Please give back, exactly as written, only the line containing "Open the App Store dock icon" and every line after it until the data below ends.

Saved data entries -
☆ ☆ ☆ ☆ ☆ ☆ ☆

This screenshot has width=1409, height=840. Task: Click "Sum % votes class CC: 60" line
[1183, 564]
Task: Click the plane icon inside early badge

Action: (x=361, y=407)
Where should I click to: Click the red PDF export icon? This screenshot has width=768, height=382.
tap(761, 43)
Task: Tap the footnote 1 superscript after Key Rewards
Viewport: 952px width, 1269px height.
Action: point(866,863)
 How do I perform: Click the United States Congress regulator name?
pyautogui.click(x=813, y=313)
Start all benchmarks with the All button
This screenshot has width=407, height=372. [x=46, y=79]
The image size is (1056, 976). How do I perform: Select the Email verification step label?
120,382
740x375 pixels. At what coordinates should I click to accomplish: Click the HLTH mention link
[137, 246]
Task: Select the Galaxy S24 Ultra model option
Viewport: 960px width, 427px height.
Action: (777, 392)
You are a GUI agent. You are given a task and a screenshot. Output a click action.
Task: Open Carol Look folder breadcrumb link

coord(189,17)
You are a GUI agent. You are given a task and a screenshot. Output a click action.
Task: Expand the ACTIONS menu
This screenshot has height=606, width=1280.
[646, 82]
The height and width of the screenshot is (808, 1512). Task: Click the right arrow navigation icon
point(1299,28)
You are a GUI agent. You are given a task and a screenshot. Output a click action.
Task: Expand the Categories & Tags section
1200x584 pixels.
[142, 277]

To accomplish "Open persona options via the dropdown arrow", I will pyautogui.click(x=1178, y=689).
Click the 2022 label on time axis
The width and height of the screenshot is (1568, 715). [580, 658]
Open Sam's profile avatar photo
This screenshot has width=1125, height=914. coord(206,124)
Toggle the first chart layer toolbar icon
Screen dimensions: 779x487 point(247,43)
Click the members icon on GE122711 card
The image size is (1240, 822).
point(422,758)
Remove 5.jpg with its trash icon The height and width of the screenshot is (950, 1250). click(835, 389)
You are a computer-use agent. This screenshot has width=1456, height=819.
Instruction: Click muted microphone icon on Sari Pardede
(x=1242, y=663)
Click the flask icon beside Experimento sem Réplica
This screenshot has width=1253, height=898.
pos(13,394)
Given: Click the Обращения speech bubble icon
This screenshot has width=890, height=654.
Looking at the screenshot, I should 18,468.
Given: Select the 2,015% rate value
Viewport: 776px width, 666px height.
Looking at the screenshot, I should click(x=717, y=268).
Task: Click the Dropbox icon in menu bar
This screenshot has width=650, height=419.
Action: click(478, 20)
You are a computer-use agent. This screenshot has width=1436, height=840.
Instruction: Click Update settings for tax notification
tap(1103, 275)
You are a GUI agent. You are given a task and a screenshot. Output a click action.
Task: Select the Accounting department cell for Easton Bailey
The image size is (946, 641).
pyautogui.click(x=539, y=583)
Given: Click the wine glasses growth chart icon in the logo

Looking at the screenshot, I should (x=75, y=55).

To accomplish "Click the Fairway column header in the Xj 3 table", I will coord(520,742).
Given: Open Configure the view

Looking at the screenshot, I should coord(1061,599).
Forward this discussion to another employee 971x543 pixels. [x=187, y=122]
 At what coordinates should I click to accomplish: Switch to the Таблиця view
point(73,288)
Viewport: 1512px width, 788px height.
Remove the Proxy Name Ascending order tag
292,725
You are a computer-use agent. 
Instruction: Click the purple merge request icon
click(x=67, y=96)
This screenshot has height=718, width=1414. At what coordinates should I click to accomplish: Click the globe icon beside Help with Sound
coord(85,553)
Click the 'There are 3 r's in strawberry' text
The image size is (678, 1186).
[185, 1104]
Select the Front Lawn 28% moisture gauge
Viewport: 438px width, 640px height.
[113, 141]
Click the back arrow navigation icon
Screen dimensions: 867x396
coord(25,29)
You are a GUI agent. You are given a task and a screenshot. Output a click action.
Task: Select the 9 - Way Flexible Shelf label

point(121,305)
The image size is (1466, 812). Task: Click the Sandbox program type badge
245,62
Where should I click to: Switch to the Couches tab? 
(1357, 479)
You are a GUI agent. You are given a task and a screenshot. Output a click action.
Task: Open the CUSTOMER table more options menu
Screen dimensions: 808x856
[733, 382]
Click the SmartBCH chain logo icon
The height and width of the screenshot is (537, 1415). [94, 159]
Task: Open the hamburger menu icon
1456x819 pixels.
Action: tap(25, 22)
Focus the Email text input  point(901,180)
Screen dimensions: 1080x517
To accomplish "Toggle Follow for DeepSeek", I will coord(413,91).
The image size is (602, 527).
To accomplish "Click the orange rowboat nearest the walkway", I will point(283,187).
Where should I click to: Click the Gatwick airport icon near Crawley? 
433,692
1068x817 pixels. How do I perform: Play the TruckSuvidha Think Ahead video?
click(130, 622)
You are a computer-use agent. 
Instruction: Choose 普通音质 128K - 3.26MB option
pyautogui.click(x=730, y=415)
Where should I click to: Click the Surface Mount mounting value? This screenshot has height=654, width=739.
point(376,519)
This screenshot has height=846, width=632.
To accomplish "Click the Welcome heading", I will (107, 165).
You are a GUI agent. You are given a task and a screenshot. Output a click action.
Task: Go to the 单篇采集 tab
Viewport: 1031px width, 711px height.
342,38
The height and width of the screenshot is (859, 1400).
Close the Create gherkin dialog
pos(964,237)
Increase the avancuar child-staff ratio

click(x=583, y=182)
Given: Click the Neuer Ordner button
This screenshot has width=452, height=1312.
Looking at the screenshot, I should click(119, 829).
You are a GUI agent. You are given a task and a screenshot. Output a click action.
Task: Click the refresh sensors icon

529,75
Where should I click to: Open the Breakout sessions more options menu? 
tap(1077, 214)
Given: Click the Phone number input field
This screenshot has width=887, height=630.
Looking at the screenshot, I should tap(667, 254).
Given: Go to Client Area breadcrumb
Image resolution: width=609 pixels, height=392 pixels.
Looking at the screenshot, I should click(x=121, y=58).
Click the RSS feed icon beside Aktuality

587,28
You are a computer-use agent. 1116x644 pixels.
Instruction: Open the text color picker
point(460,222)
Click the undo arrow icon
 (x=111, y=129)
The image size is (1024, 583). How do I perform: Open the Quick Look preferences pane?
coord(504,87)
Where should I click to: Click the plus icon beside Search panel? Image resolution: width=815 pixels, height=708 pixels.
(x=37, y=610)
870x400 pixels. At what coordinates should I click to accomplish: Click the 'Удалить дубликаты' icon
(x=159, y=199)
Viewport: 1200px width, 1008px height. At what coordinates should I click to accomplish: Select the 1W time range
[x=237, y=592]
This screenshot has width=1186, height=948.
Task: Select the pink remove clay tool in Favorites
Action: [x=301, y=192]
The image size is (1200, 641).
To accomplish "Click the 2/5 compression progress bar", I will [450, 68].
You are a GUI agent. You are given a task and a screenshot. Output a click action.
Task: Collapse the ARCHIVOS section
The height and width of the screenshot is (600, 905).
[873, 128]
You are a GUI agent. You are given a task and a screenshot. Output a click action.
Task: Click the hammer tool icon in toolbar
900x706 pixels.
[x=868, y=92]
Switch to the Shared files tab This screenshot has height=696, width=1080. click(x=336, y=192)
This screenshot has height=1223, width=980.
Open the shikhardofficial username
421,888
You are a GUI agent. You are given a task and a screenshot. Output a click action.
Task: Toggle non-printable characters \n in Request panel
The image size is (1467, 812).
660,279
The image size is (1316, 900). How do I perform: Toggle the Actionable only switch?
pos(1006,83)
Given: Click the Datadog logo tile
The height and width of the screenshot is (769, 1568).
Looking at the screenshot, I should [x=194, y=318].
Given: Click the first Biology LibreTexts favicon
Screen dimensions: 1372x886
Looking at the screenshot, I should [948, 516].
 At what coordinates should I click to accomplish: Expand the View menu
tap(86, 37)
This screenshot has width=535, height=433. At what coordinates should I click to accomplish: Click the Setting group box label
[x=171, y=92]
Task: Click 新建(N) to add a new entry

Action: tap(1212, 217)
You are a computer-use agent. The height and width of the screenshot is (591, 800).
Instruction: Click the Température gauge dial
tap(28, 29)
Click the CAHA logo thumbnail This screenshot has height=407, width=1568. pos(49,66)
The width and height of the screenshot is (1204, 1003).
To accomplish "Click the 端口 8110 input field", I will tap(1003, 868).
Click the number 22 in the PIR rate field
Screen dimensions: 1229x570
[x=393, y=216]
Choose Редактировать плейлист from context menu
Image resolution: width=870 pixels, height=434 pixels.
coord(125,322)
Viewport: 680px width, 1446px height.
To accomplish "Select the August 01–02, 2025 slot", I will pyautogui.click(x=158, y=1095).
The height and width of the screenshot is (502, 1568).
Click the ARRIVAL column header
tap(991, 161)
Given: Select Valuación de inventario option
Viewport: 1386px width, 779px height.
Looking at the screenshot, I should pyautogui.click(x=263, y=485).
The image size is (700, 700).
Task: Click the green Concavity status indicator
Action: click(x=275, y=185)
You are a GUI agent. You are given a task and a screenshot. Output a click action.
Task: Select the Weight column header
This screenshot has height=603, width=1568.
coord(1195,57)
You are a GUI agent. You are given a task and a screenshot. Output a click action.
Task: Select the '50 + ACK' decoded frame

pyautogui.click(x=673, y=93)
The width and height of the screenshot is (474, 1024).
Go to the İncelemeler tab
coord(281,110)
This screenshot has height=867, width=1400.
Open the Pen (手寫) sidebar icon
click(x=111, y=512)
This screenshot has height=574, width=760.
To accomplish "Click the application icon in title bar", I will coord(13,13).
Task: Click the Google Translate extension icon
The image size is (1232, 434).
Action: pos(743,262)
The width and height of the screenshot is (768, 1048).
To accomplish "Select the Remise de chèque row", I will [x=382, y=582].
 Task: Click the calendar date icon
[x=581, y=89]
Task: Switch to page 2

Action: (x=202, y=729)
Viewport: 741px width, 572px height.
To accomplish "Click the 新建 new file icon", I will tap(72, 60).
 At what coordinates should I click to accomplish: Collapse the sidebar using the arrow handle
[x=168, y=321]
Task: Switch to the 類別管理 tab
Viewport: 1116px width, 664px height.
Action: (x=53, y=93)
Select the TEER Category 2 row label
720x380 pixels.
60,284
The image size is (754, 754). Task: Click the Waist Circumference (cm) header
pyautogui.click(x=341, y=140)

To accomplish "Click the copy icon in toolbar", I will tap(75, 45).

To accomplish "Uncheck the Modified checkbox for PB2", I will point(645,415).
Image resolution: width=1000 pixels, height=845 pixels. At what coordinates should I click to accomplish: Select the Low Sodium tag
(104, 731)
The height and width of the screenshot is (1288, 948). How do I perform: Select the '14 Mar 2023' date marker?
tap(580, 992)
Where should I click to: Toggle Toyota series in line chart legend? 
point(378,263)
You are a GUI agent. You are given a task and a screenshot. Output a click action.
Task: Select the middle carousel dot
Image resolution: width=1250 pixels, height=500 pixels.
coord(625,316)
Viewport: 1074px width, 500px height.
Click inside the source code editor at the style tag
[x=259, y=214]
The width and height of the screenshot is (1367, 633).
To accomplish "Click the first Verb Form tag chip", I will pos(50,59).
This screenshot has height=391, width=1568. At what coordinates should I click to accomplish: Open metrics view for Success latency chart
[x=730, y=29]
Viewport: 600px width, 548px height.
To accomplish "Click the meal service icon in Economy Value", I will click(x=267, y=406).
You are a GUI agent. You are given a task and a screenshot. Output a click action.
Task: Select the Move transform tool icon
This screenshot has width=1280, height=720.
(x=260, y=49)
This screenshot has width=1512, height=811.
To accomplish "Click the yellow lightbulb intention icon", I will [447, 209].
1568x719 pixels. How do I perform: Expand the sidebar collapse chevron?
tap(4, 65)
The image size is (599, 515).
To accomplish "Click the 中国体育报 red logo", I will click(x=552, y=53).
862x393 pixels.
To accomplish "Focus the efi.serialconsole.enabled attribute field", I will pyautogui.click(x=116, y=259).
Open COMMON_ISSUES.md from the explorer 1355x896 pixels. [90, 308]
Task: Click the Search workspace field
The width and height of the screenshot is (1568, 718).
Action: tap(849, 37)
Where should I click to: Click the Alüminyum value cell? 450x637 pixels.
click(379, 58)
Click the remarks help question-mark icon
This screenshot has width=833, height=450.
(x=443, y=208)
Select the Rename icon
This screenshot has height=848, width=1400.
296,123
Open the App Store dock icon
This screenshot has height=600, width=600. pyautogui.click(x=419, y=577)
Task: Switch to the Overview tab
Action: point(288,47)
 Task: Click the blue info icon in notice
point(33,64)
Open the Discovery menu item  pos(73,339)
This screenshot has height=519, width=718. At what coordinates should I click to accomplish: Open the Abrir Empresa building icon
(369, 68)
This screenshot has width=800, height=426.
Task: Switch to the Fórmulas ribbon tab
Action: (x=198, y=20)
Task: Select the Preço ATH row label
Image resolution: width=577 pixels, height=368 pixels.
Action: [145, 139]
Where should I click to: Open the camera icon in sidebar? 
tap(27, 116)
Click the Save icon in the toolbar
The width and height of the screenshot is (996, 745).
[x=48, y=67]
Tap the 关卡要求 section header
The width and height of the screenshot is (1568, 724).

☆ ☆ ☆ ☆ ☆ ☆ ☆

Result of the task -
Open the App Store dock icon
This screenshot has height=600, width=600. pyautogui.click(x=419, y=577)
Task: Switch to the Overview tab
Action: point(288,47)
 Task: Click the blue info icon in notice
point(33,64)
Open the Discovery menu item  pos(73,339)
This screenshot has height=519, width=718. At what coordinates should I click to accomplish: Open the Abrir Empresa building icon
(369, 68)
This screenshot has width=800, height=426.
Task: Switch to the Fórmulas ribbon tab
Action: (x=198, y=20)
Task: Select the Preço ATH row label
Image resolution: width=577 pixels, height=368 pixels.
Action: [145, 139]
Where should I click to: Open the camera icon in sidebar? 
tap(27, 116)
Click the Save icon in the toolbar
The width and height of the screenshot is (996, 745).
[x=48, y=67]
Tap the 关卡要求 section header
The width and height of the screenshot is (1568, 724).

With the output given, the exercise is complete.